== Texto fornecido ==
No meio da escada paramos, ela começou a chorar muito... ficamos ali mais uns minutos até que ela pudesse andar de novo. Seguimos um andar, dois andares.. e chegamos ao escritório. Ela se sentou e começou a me contar que recebera a notícia do falecimento do avô naquela manhã, logo antes da aula. Agora, com o semestre já começado, ela não pode voltar pra china para o funeral, oque dói mais ainda nela. "-Há quantos anos você não o via?"

"- Desde
[lágrima]
que vim
[lágrima]
pra cá"

[lágrimas +  lágrimas]
[Oque significa 4 anos]

Tentei confortá-la dizendo o quanto é difícil mesmo essa situação de ficar longe dos nossos. Contei meu caso de crise no império americano, como foi difícil levar isso "sozinho", distante de amigos e família, de como foi o processo de luto ( grief) pra mim, diante das perdas que estava vivenciando. Ela pareceu um pouco mais calma, mas logo começou a me contar a história dela, cheia de choro nos olhos, olhando para o chão. Na verdade, os dois olhando para o chão, cheio de rascunhos matemáticos, cada um em uma cadeira.

Ficava olhando pro sapato dela, no qual estava escrito " he loves me now", e onde tinha uma margarida sem uma pétala. Pensei no quão contraditório era aquilo, pruma chinesa que com 99% de certeza nunca deu um beijo em alguém. Ela continuava falando do avô, da distância, do fato de não ter voltado à China em quatro anos... Logo era eu que estava chorando também, pensando em como seria difícil perder minha mãe ou algo parecido. Ficamos lá, cada um no seu mundo/lugar, chorando sua própria tristeza. Passou-se um tempo e, além de muitas outras coisas, falei: "- Vá pra casa e chore o que vc quer/tem que chorar. Respeite-se... respeite a sua dor" ....

[falei isso por que ela é uma workaholic do caraleo]

Levantei-me, precisava ir embora. Segurei nas mãos dela dizendo " passo na sua sala mais tarde pra ver se vc está bem... não fique assim: vc tem amigos aqui, não se esqueça disso".. Aí os olhos dela se encheram de água de novo, enquanto ela segurava minhas mãos cheia de " -thank you,...thank you...". Aí eu dei um abraço nela (acho que ela não esperava por isso), ela continuou chorando (mais ainda... como uma chuva que começa a cair mais e mais forte). Saí da sala...e segui pra um dia de trabalho escravo corrigindo provas. Precisava ligar pra minha mãe pra pedir pra ela ficar bem sempre.... como quando eu era criança e me deixava na escola: eu, com medo de que ela me esquecesse lá e não me viesse buscar na saída por algum motivo: ela me esquecer, ela encontrar uma criança menos bagunceira no supermercado...sei lá. Peguei o telefone... mas não liguei... não queria assustá-la. Guardei minha angústia acreditando que ela sempre vai estar lá pra mim.

== Desafios ==
[1] No relato sobre a chinesa que perdeu o avô, há quantos anos ela não voltava à China?
[2] Transcreva o trecho do relato sobre a chinesa que perdeu o avô que começa com as palavras "Tentei confortá-la dizendo" e termina com "em uma cadeira.".
[3] Continue o relato sobre a chinesa que perdeu o avô a partir do ponto em que ele termina.

== Registros fornecidos ==
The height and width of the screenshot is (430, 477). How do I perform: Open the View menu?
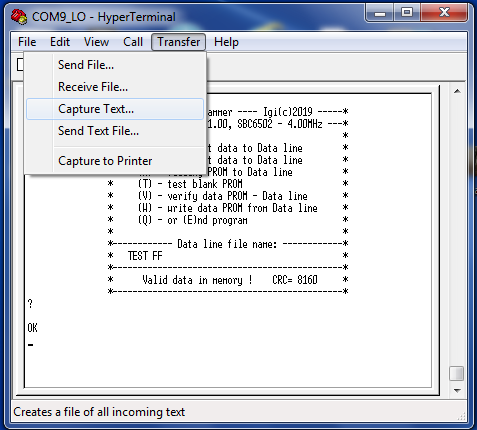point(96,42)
--
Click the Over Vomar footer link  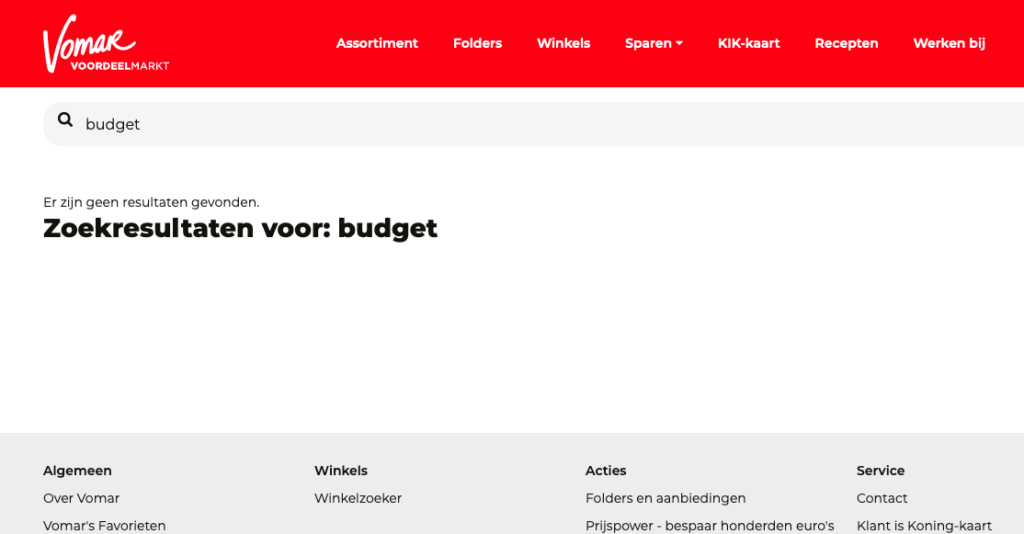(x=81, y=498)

== Respostas por tarefa ==
[1] Há quatro anos.

[2]
Tentei confortá-la dizendo o quanto é difícil mesmo essa situação de ficar longe dos nossos. Contei meu caso de crise no império americano, como foi difícil levar isso "sozinho", distante de amigos e família, de como foi o processo de luto ( grief) pra mim, diante das perdas que estava vivenciando. Ela pareceu um pouco mais calma, mas logo começou a me contar a história dela, cheia de choro nos olhos, olhando para o chão. Na verdade, os dois olhando para o chão, cheio de rascunhos matemáticos, cada um em uma cadeira.

[3]
[Acordei com essa música na cabeça]
[me perdoem pelo vídeo... não tenho mais como adicioná-los em tamanho pequeno]



[mas enfim: acordei com essa música na cabeça]
[na qual vejo uma descrição de luto]
[...onde se chega a um estado de quase nada... só lama e escuridão... e no qual pensamos se é possível trocar tudo isso por alegria de novo: um céu azul pela nossa dor, nossas cinzas por árvores, o ar quente que nos asfixia por uma brisa fresquinha...]
[embora nada disso vá trazer a pessoa que se foi - não necessariamente por ter morrido - de volta]
[Vai ver eu sou mais um que entendi essa música erradamente... vai saber?]



3 comentários:

Rafael disse...

Talvez tenha sido meio "espirito de porco" da minha parte, mas eu tirei uma foto do sapato dela pra desenhar depois aqui; isso pq olhei tanto, mas tanto pra ele q pensei que não tinha como não fazer isso.

Helena Rodrigues disse...

Muitas vezes, um abraço é essencial para minimizar nossa dor!

Rafael disse...

Sim, Helena: ainda mais numa terra onde as pessoas não se abraçam muito.